Shule, you are getting spring fever about now, huh! I've always planted my sunflowers out of doors but only at date of the so called last frost. Here it is Mother's Day, last year it was June.

Are you thinking of starting sunflowers in your grow room and then transplanting?

perennial sunflowers

The only thing I could find was sunflowers do best planted as seed right in the garden. That is all I've known. But it takes a week to germinate and if there is a freeze, that will kill those little plants. They say 2 weeks before frost date but that doesn't make sense to me. I've never tried starts in the garden but I would imagine sunflowers as tough as they are would do just fine as long as you acclimated them from their grow room to the out of doors or green house.

I wouldn't plant until the frost date. I hate losing plants to a surprise freeze. Sunflowers are very tough but baby sunflowers not so much. Or use row cloth on top of your baby plants? That should work just fine.

Sunflower cultivation

Did you know THIS about sunflowers?

Sunflower seeds, leaves and stems emit substances that inhibit the growth of certain other plants. They should be separated from potatoes and pole beans. Where sunflower seeds are regularly used as bird feed, toxins from the accumulated seed hulls eventually kill the grass below. Harmless to animals or people, the toxins eventually biodegrade in the soil.


From the range of temperatures you posted of 27 - 41 F, then it looks like they'll survive if you avoid frost forming on the plants. Maybe use floating row covers and keep them suspended off the plants.
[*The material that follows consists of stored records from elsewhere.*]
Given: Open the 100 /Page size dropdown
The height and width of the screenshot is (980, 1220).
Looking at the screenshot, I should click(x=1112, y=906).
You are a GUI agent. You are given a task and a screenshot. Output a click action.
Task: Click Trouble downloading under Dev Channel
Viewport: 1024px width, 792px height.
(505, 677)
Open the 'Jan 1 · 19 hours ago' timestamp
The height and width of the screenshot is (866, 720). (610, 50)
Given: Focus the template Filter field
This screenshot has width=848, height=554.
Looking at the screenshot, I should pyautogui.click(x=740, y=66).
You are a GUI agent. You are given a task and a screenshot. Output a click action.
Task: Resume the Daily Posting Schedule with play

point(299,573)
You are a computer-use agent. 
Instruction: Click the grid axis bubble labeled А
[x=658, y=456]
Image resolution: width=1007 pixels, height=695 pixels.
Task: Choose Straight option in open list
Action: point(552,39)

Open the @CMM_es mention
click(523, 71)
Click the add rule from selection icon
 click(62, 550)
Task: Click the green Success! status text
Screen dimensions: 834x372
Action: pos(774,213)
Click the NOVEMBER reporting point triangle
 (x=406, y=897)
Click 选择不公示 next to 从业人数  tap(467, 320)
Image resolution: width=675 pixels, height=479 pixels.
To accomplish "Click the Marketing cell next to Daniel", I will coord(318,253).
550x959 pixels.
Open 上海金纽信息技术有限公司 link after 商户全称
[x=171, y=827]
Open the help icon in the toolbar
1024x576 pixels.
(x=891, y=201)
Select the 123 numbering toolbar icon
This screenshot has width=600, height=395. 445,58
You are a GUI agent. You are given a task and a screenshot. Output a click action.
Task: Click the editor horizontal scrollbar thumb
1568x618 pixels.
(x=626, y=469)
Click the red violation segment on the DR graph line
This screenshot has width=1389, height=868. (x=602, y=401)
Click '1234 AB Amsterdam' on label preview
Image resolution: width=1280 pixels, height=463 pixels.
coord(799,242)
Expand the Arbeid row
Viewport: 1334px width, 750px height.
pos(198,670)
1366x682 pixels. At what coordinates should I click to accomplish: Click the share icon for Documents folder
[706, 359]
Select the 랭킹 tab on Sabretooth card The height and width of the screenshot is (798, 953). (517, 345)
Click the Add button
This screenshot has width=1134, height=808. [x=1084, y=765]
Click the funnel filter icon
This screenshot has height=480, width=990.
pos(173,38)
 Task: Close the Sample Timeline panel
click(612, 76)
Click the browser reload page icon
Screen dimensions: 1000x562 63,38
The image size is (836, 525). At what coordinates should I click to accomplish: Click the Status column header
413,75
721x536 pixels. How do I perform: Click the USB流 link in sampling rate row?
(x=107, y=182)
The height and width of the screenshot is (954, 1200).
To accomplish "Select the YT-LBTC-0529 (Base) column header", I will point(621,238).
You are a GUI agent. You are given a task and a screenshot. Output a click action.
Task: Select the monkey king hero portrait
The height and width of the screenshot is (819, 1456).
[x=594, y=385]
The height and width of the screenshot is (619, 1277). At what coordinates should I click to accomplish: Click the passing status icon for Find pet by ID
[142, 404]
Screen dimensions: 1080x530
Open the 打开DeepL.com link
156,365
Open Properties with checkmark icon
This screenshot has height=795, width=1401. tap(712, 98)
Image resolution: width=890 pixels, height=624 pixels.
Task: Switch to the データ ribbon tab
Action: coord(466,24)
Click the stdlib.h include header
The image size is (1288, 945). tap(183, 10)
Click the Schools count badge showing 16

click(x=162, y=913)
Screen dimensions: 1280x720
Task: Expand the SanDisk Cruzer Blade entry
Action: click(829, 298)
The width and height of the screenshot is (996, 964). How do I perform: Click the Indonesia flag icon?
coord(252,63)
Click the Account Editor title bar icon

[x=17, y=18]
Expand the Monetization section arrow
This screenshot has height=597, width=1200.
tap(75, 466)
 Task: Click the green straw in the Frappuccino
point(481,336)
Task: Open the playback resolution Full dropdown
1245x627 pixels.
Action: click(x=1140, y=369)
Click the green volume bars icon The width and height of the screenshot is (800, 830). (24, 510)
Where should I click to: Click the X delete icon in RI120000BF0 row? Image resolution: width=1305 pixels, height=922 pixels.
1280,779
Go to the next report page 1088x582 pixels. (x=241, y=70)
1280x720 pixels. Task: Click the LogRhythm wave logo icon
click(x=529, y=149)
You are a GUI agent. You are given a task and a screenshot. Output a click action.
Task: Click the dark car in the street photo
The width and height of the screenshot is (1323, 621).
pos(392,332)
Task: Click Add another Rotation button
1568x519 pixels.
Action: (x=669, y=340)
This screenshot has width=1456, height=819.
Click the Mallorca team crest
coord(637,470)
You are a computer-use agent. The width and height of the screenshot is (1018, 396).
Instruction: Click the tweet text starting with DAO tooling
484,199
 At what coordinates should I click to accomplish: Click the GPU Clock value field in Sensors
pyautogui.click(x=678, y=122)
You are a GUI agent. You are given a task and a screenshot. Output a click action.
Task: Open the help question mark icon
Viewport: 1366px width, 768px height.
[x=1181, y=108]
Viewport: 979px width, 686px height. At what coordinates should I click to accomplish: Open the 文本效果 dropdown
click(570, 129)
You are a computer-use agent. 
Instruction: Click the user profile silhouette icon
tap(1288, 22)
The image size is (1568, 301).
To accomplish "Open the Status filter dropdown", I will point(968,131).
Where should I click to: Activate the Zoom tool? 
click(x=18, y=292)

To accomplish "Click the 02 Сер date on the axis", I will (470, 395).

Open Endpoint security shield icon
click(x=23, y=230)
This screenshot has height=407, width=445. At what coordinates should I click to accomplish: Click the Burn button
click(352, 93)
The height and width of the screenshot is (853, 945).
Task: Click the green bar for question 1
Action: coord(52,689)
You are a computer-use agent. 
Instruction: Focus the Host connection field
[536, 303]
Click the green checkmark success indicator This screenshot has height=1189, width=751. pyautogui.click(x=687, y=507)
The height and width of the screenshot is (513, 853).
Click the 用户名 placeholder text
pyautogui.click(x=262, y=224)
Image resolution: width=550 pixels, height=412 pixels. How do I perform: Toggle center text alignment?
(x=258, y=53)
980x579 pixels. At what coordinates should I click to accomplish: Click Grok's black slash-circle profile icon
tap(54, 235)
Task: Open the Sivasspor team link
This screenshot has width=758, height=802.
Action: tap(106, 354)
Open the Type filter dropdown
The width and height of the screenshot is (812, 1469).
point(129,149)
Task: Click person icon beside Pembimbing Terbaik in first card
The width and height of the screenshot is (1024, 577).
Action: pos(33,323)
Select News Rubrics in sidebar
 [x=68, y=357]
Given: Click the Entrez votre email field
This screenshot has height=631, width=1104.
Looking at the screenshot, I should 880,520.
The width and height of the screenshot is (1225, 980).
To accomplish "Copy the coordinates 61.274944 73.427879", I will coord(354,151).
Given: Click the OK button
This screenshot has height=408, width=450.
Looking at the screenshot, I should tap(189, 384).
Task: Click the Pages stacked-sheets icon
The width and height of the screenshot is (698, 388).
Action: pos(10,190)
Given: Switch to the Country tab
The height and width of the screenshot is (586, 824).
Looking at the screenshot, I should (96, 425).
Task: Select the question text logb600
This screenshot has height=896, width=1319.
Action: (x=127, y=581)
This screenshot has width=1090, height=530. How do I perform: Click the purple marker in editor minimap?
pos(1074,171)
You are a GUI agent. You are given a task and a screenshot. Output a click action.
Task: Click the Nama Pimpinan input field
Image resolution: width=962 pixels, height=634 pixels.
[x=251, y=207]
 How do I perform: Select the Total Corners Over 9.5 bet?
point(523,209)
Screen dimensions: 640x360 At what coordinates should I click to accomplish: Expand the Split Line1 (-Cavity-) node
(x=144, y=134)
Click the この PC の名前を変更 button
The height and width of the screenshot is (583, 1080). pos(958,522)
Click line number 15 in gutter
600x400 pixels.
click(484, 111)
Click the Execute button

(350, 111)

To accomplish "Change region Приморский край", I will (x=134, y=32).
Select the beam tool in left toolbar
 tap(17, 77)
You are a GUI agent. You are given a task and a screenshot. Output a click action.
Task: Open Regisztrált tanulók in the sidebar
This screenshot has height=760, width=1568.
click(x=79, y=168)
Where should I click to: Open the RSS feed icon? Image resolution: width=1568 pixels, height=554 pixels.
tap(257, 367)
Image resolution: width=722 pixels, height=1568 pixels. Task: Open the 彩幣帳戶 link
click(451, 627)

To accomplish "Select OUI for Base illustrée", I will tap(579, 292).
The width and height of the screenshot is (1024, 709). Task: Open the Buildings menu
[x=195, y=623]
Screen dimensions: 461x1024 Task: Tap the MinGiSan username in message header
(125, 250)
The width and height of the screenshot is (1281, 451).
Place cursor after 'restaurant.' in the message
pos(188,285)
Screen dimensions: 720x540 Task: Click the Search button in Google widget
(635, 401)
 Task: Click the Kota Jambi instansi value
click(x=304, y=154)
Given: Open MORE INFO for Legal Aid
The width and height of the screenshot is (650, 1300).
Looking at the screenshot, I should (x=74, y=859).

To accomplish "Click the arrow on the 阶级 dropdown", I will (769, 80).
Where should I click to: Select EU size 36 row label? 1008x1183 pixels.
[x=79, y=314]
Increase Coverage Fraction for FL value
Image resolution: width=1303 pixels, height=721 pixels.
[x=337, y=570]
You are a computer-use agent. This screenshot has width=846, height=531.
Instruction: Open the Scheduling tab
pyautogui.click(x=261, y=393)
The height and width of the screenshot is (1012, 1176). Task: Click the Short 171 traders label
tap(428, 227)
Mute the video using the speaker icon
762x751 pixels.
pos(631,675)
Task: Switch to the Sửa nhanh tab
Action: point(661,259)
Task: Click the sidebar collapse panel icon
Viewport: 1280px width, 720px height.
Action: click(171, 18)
Sunflowers are most susceptible at flowering and during pollination. In North Dakota, more than 50 percent of the sunflower acreage was in the flowering stages of R5.1 to R5.9. Temperatures of 31 F or 32 F can result in sterile sections or rings in the flowering head, stated Berglund. Once it warms up, the remaining portion of the head will pollinate normally. The sunflowers still in the bud stage, such as R4, are fairly tolerant to frost at down to 26 F before injury. After pollination and petal wilting and drying (late R-6), sunflowers can withstand temperatures as low as 25 degrees with only minor damage. If 25 F temperatures occur at the bud stage, this often will damage stalk tissue below the bud and seeds will not develop.